Begin EXCERPT PROVIDED
The Clean Air Task Force (CATF), which collected and analyzed the findings, said the scope of these plans underscore the importance of increasing funding and advancing research, government support and international collaboration to commercialize these technologies quickly.
Environmental groups typically challenge what they see as approaches that will keep polluting fossil fuels in the energy mix. CATF says based on predictions for stronger energy demand as the world becomes more developed, these technologies will be vital to meet broad goals to limit economic shocks and slow global warming.
Both the U.N.’s Intergovernmental Panel on Climate Change (IPCC), the widely followed body alerting the globe on the dangers of a warming Earth, and the International Energy Agency, a watchdog for the fossil-fuel industry, have said carbon capture and other technologies that support traditional energy for now must factor into plans. The IEA, which is typically industry-friendly, surprised global markets last year with its call for a stop to new oil and gas investment in the relatively near future.
End EXCERPT PROVIDED
Begin ENTRIES SUPPLIED
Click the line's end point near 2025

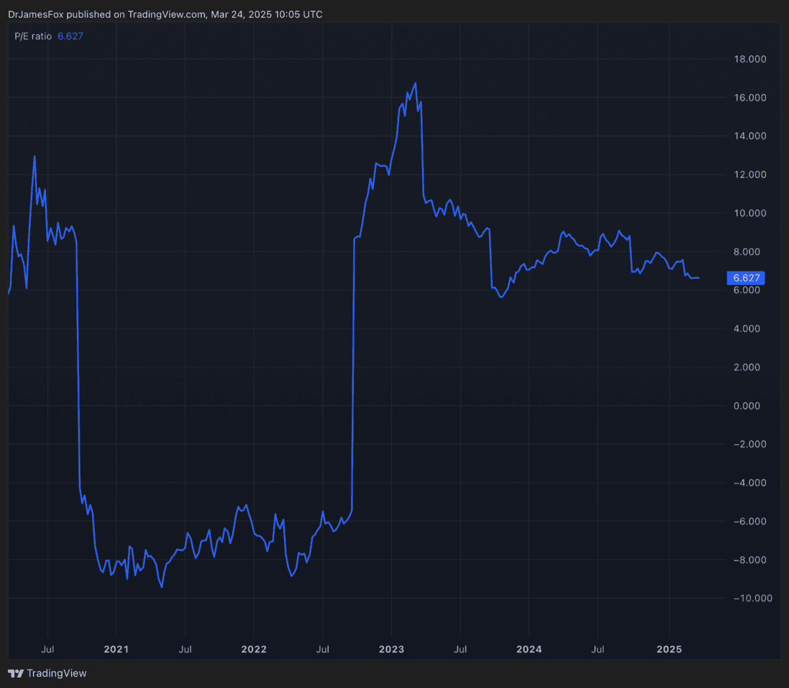(698, 278)
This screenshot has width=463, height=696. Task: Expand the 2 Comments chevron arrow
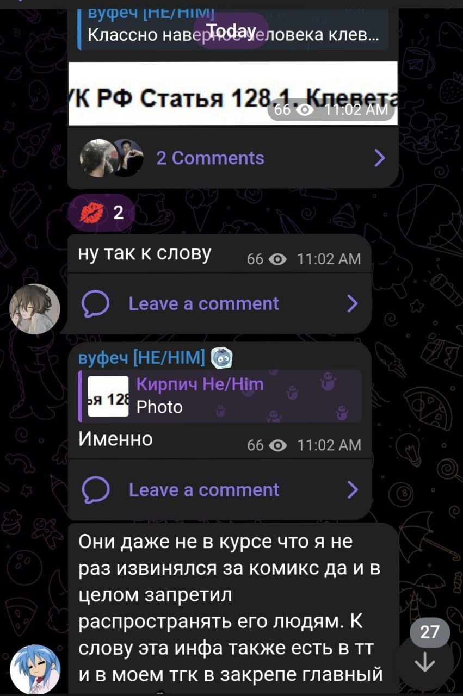[380, 158]
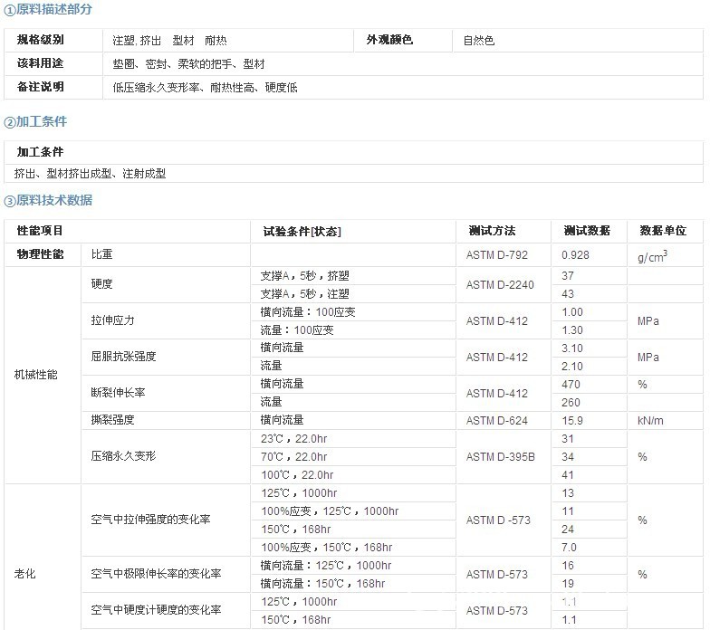
Task: Click the circled 3 icon before 原料技术数据
Action: click(10, 201)
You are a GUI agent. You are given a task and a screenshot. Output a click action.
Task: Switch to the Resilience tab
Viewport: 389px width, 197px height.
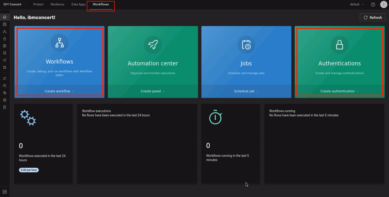pos(57,5)

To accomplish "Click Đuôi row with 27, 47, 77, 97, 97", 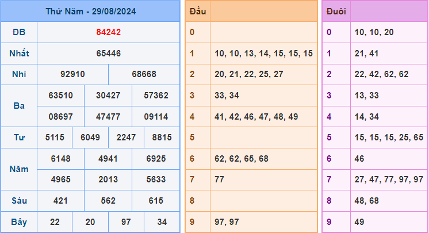I will tap(389, 179).
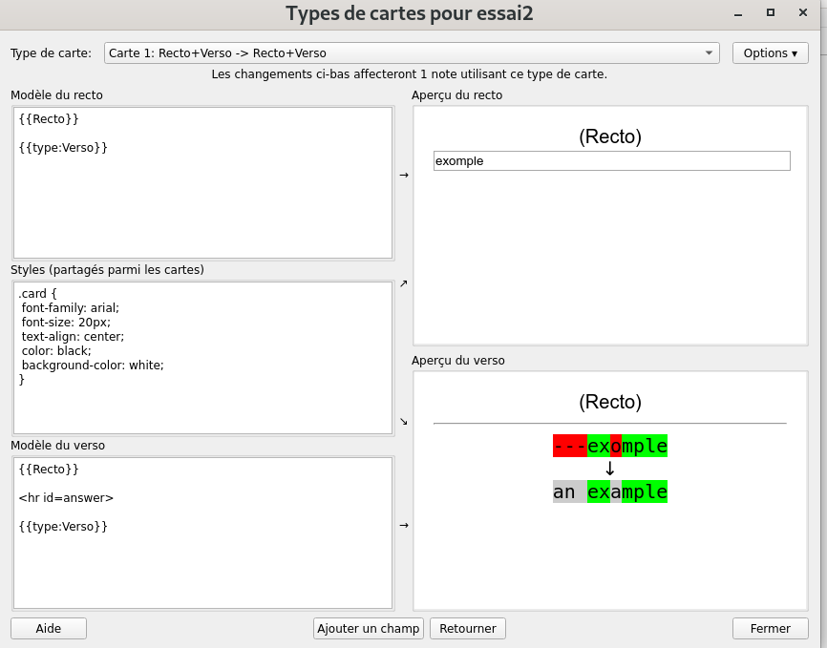The width and height of the screenshot is (827, 648).
Task: Click inside the Styles CSS editor
Action: click(x=202, y=357)
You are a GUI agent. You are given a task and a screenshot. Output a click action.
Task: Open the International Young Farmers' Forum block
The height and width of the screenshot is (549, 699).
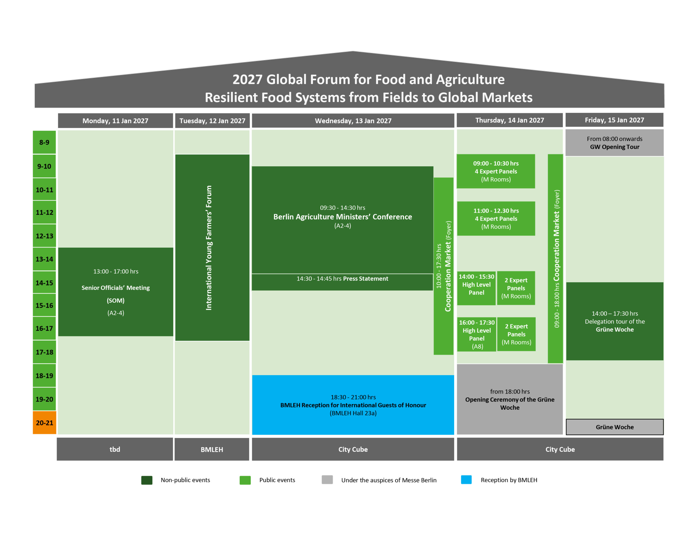[x=212, y=248]

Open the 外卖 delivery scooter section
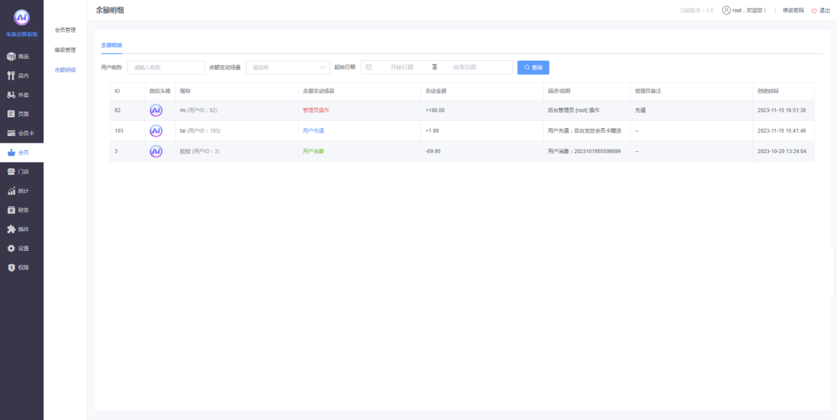coord(18,95)
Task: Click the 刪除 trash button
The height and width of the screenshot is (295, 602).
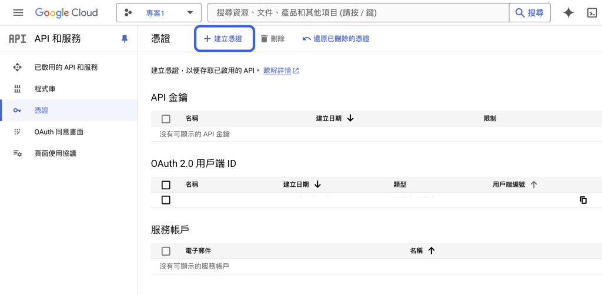Action: click(x=273, y=39)
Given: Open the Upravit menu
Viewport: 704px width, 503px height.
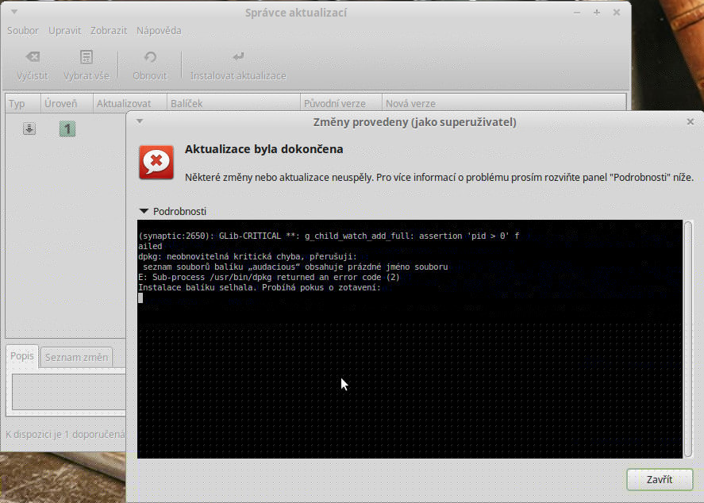Looking at the screenshot, I should (64, 30).
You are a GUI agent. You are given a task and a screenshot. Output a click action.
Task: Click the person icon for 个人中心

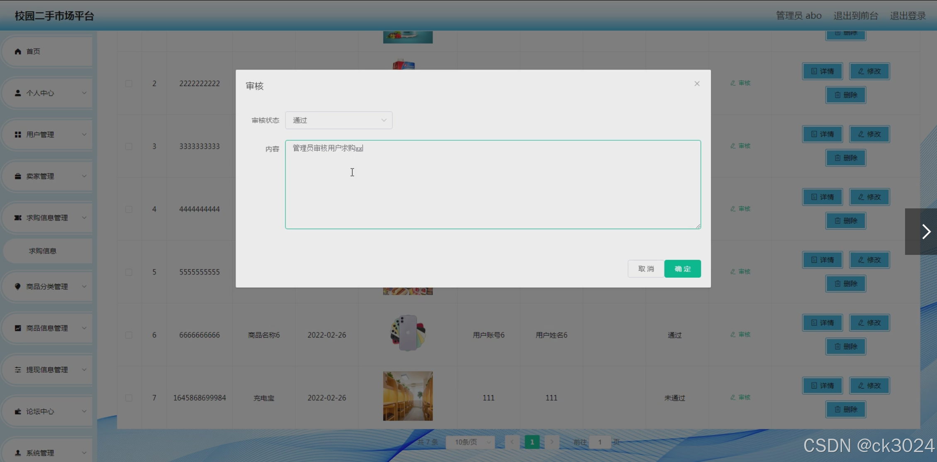tap(18, 93)
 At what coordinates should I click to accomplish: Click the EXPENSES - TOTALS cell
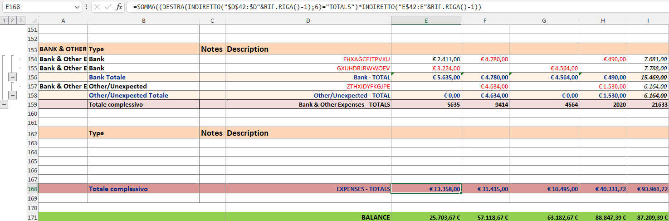coord(308,189)
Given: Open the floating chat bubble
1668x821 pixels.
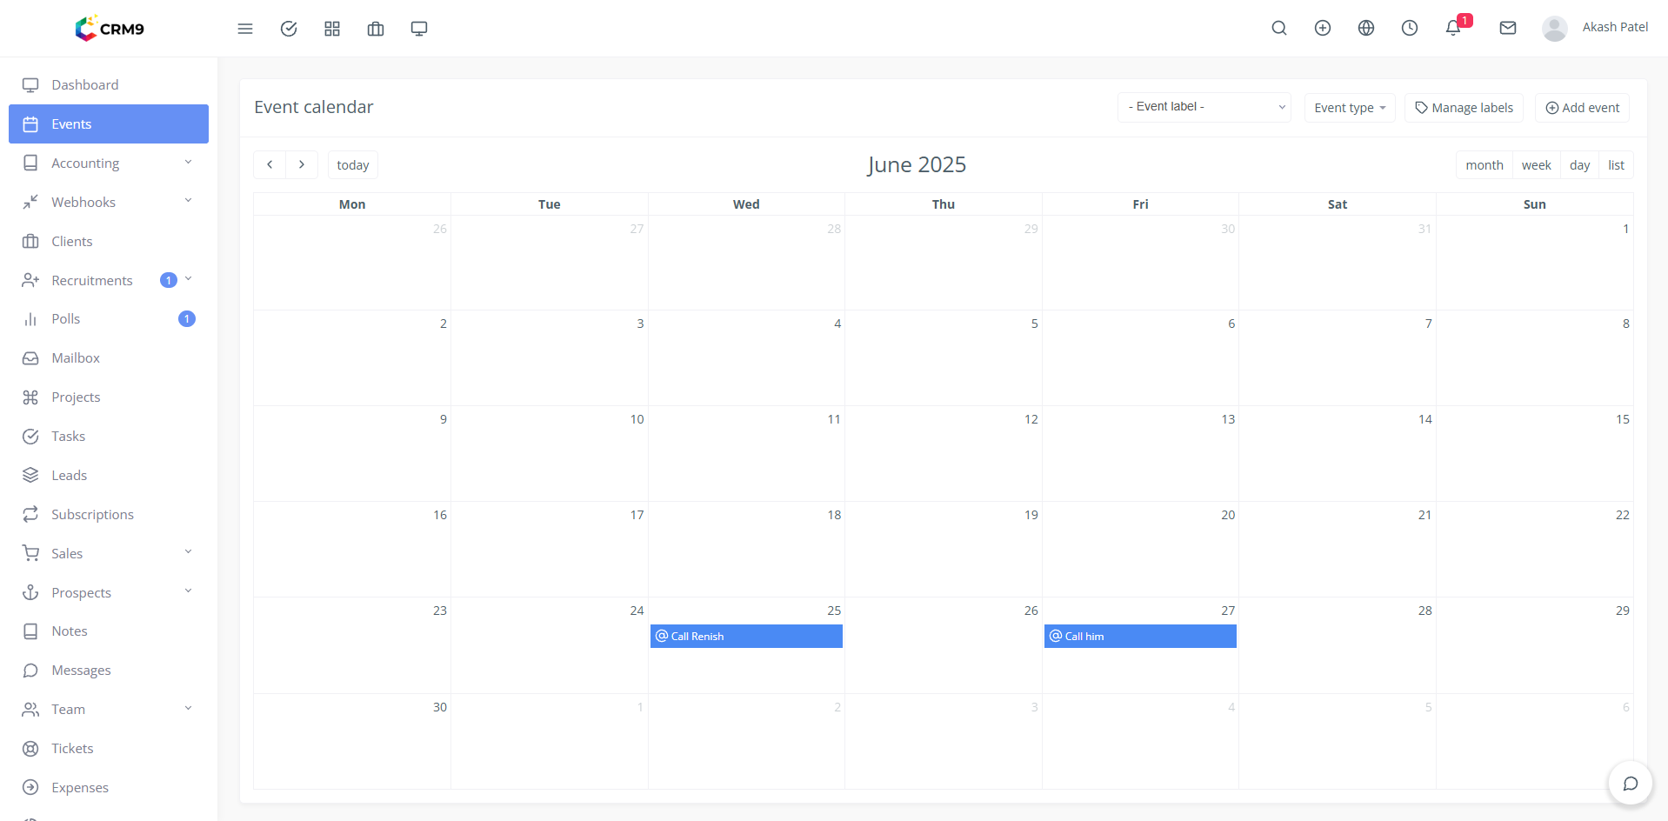Looking at the screenshot, I should [x=1630, y=784].
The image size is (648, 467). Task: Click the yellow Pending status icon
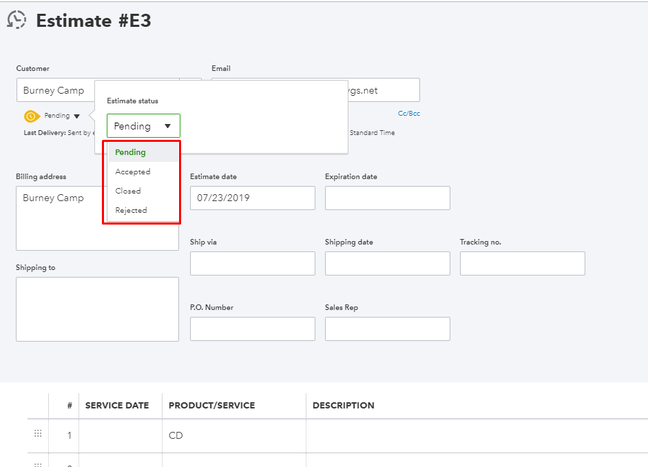31,116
End ENTRIES SUPPLIED
• EXERCISE DESCRIPTION: Duplicate the excerpt on carbon capture and clean energy plans word for word, from start to finish. Work only from the excerpt on carbon capture and clean energy plans.

• CORRECT OUTPUT:
The Clean Air Task Force (CATF), which collected and analyzed the findings, said the scope of these plans underscore the importance of increasing funding and advancing research, government support and international collaboration to commercialize these technologies quickly.
Environmental groups typically challenge what they see as approaches that will keep polluting fossil fuels in the energy mix. CATF says based on predictions for stronger energy demand as the world becomes more developed, these technologies will be vital to meet broad goals to limit economic shocks and slow global warming.
Both the U.N.’s Intergovernmental Panel on Climate Change (IPCC), the widely followed body alerting the globe on the dangers of a warming Earth, and the International Energy Agency, a watchdog for the fossil-fuel industry, have said carbon capture and other technologies that support traditional energy for now must factor into plans. The IEA, which is typically industry-friendly, surprised global markets last year with its call for a stop to new oil and gas investment in the relatively near future.